Out of the bag Nox took a folded sheet of paper. Rigg took it, looked at it. "It's
addressed to a banker in Aressa Sessamo."
"Yes," she said. "I can read."
Rigg scanned it. "Father taught me about letters of credit."
"I'm glad to hear that, since he never taught me any such thing."
"It says my name is Rigg Sessamekesh."
"Then I suppose that's what your name is," said Nox.
"This is worthless until I get to Aressa Sessamo," said Rigg.
"So live off the land, the way you and your father always do."
"That works in the forest. But long before I get to Aressa Sessamo, it'll all be towns and
farms and fields. I hear they whip you for stealing."
"Or put you in jail, or sell you into slavery, or kill you, depending on the town and what
mood they're in."
"So I'll need money."
"If you make it out of Fall Ford."
Rigg said nothing. What could he say? She didn't owe him anything. But she was the
closest thing to a friend he had, even if she wasn't his mother.
Nox sighed. "I told your father not to count on my giving you money."
"He didn't. He saw to it I had a good-sized bundle of furs -- all I could carry."
"Yes, yes, so I will give you something, but it won't be enough for you to ride a carriage.
It won't be enough for you to ride anything. And you'd be wise to keep off the roads for a good
long way. I have a feeling that nobody's going to get new shoes or shoes repaired in Fall Ford
until a certain cobbler gives up on finding you and gutting you like a fish."
Rigg heard something outside the pantry. "When did we decide to stop whispering?" he
Nox whirled around and flipped open the pantry door. There was nobody there. "We're
fine," she said.
Then there came a pounding on the front and back doors of the house, both at once. "We
know you have him in there, Nox! Don't make us burn down the house!"

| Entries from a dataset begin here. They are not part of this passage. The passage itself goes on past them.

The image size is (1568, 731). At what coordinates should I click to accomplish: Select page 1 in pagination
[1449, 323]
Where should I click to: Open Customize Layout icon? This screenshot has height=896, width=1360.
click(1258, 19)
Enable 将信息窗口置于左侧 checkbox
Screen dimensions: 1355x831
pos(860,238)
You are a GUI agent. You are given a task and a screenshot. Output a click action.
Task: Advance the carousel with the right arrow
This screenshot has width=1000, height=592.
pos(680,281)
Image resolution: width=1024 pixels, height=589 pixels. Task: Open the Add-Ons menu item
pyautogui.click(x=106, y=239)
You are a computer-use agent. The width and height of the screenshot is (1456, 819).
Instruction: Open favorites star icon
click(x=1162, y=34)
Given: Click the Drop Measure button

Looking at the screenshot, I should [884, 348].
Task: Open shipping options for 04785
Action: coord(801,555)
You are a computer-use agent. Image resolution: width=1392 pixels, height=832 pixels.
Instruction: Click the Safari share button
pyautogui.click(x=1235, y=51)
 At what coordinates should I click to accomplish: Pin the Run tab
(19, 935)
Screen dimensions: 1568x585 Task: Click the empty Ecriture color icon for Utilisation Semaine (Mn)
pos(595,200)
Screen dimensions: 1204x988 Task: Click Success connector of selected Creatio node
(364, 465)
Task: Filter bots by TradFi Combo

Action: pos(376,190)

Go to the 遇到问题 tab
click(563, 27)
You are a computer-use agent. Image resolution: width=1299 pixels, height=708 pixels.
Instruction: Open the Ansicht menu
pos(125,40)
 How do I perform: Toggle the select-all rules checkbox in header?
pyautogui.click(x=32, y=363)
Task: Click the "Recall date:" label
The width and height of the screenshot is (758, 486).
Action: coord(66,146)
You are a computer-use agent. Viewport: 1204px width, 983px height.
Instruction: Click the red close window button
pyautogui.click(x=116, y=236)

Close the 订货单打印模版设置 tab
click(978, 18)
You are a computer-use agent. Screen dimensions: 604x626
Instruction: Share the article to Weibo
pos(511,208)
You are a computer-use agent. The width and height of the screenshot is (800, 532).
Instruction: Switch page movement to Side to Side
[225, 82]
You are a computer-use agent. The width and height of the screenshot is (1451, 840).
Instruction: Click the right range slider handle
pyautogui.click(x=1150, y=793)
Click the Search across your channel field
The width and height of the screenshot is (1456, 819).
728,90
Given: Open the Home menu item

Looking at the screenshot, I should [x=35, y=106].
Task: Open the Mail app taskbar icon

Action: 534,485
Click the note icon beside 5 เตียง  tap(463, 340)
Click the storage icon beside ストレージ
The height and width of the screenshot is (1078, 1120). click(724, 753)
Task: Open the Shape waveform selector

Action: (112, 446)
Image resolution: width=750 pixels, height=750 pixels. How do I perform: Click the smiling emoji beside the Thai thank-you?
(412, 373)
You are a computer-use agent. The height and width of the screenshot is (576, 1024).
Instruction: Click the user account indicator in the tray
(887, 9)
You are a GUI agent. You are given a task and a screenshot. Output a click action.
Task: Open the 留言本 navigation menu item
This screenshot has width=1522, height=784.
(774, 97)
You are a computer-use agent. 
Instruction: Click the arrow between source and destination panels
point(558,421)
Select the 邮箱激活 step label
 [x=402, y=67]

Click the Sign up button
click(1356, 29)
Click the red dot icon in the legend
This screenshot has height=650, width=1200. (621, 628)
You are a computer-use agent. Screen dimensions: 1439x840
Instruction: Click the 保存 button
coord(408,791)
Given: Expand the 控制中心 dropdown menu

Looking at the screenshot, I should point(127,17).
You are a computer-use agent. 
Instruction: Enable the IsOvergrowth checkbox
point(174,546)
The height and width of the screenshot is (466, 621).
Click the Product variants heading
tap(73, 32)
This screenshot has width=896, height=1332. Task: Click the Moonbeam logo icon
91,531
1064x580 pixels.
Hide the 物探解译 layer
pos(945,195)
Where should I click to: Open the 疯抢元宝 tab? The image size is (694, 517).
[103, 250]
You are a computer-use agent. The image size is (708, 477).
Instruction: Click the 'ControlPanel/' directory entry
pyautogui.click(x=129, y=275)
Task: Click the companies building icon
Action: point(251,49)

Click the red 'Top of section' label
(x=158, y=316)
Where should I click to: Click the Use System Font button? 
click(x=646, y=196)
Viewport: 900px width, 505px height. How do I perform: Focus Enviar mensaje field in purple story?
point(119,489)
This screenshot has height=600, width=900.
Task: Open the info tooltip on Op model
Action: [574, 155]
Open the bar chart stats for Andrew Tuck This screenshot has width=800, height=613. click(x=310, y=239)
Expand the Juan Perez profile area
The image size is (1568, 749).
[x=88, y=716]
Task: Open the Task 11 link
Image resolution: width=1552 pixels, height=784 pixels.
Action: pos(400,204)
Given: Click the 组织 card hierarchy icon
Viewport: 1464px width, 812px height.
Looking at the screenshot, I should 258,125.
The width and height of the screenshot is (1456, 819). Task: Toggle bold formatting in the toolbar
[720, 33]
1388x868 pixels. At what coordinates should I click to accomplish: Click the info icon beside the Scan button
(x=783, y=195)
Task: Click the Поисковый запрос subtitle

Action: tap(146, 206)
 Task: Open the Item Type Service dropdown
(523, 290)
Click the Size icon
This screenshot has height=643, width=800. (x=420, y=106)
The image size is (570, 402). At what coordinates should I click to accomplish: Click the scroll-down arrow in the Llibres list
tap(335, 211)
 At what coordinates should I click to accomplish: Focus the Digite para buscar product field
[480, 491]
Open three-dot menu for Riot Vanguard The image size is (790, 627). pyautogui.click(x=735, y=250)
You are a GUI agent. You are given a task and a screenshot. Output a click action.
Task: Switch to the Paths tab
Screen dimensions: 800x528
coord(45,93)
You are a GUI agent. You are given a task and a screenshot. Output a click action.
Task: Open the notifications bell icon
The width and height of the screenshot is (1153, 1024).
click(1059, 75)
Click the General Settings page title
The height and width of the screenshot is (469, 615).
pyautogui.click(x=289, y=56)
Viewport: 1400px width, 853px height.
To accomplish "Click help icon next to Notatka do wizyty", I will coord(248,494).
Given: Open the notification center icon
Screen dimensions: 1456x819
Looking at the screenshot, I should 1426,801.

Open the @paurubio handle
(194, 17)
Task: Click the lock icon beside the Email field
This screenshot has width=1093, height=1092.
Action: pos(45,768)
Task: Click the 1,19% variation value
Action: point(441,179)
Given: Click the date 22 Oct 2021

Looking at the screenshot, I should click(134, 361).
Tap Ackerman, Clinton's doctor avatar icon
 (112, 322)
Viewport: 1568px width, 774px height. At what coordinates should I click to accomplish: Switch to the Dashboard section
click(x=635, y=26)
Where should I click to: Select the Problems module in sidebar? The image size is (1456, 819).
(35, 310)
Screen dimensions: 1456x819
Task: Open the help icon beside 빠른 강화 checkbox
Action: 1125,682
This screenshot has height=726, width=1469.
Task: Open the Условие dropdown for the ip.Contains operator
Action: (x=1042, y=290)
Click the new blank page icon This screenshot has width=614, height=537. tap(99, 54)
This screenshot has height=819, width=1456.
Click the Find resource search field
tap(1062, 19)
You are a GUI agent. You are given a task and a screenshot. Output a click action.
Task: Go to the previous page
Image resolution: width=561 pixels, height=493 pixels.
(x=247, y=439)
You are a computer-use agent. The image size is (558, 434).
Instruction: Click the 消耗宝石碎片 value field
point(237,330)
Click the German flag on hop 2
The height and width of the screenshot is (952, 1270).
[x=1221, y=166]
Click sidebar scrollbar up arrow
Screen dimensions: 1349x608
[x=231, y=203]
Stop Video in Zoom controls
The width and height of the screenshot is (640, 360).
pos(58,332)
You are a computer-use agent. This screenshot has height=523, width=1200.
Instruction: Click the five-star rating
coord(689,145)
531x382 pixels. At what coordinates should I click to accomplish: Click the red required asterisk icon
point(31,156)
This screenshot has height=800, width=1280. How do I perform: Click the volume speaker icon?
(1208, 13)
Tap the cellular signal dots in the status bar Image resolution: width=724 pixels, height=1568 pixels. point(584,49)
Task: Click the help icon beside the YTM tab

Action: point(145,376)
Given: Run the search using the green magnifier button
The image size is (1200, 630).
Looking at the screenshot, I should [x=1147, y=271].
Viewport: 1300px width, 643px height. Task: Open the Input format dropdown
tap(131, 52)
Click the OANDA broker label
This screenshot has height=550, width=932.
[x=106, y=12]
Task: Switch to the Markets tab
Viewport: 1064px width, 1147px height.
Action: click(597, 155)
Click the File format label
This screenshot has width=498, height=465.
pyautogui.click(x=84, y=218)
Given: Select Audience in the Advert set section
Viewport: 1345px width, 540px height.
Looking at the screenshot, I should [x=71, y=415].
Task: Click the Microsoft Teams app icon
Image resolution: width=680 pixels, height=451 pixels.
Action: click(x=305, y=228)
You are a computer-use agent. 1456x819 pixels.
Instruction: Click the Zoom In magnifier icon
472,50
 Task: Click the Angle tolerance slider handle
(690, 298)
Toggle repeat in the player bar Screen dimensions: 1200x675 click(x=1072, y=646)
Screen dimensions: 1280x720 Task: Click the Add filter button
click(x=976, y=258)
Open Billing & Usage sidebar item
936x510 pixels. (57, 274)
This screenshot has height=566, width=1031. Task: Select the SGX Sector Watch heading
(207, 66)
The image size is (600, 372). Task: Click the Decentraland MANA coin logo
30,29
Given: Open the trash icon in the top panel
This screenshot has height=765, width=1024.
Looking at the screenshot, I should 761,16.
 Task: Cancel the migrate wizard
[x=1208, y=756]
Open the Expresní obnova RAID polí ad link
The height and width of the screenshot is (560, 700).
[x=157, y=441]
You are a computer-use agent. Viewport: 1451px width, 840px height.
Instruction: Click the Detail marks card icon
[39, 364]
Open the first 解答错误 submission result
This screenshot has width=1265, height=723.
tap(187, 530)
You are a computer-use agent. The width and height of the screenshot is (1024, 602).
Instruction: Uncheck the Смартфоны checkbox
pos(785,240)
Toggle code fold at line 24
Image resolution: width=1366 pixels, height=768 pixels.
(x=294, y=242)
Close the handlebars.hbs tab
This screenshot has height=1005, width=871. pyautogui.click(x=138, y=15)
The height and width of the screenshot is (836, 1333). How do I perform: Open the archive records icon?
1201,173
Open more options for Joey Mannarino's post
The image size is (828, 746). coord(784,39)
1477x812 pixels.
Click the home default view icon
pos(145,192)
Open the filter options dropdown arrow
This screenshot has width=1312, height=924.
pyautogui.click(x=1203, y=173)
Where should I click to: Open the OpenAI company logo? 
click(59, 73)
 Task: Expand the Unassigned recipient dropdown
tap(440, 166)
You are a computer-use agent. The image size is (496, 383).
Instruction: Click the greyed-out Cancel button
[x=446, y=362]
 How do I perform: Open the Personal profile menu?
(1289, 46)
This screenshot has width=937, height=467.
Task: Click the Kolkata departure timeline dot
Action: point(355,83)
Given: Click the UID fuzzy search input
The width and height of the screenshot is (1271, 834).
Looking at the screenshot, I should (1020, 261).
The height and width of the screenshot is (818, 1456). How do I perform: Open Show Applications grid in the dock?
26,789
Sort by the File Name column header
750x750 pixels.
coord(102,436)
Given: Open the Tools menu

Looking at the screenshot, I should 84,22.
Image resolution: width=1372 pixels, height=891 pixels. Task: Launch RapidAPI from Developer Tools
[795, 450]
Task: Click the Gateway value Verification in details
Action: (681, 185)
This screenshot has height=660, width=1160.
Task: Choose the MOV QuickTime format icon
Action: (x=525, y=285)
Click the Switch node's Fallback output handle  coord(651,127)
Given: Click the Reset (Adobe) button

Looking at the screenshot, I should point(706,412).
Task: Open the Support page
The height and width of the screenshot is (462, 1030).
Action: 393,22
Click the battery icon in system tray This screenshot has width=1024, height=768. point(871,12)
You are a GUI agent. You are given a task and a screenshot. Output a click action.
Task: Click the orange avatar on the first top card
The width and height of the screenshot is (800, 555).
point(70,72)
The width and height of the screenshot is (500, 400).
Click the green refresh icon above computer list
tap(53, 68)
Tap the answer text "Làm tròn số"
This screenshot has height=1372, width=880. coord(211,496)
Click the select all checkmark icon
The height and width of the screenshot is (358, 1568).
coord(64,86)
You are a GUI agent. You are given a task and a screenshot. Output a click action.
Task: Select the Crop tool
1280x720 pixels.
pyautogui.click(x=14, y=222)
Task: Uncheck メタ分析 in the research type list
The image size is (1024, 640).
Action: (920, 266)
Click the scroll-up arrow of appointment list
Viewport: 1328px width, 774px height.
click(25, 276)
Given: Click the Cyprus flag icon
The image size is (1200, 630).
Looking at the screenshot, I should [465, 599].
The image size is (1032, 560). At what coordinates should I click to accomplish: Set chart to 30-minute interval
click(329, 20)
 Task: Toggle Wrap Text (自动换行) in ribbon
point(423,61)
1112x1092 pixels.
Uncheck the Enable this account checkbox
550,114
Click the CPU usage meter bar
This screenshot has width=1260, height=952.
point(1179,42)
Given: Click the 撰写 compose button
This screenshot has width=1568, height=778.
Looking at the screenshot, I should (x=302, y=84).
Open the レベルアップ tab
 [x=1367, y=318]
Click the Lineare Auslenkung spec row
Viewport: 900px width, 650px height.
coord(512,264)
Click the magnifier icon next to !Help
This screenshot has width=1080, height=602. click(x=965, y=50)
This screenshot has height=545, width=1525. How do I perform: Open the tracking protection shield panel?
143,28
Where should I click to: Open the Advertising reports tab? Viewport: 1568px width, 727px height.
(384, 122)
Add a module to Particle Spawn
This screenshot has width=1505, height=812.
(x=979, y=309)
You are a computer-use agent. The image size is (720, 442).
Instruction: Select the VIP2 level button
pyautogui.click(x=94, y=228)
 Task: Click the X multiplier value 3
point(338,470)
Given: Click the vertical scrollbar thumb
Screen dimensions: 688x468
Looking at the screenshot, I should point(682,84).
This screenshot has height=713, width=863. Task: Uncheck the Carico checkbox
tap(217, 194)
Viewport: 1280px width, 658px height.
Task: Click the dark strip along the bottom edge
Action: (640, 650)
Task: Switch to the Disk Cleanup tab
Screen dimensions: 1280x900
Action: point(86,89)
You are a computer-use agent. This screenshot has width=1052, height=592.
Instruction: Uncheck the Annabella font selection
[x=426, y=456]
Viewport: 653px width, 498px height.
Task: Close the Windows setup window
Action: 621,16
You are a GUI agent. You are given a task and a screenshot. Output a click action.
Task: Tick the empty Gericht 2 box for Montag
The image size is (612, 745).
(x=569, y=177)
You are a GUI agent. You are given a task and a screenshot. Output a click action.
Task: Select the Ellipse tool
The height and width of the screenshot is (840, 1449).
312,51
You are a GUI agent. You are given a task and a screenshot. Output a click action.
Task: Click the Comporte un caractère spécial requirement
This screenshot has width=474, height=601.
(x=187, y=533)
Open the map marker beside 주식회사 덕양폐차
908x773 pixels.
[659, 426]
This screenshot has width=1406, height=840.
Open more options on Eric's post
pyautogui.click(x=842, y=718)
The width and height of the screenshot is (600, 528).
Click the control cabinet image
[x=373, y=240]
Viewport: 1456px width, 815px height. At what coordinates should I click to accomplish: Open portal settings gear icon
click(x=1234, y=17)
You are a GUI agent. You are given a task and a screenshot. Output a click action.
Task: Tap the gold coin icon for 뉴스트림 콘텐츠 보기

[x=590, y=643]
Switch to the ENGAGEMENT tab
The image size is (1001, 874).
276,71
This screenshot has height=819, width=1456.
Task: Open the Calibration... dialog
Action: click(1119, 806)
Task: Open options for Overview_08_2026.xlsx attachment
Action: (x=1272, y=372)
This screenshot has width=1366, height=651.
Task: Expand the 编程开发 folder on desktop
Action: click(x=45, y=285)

Rigg shuddered with panic, but otherwise he couldn't move, he couldn't even think.
Nox pinched the bridge of her nose. "I'm getting a headache. A big fat throbbing one,
relentless as a moth."
She spoke as if it were a mere annoyance that they had realized where Rigg was hiding.
Her calmness dispelled most of his fear. "Do you think we can talk them out of this? Or will
you try to keep them busy while I climb out on the roof?"
"Quiet," she said. "I'm building a wall."
Since her hands were doing nothing at all, Rigg assumed her wall must be metaphorical.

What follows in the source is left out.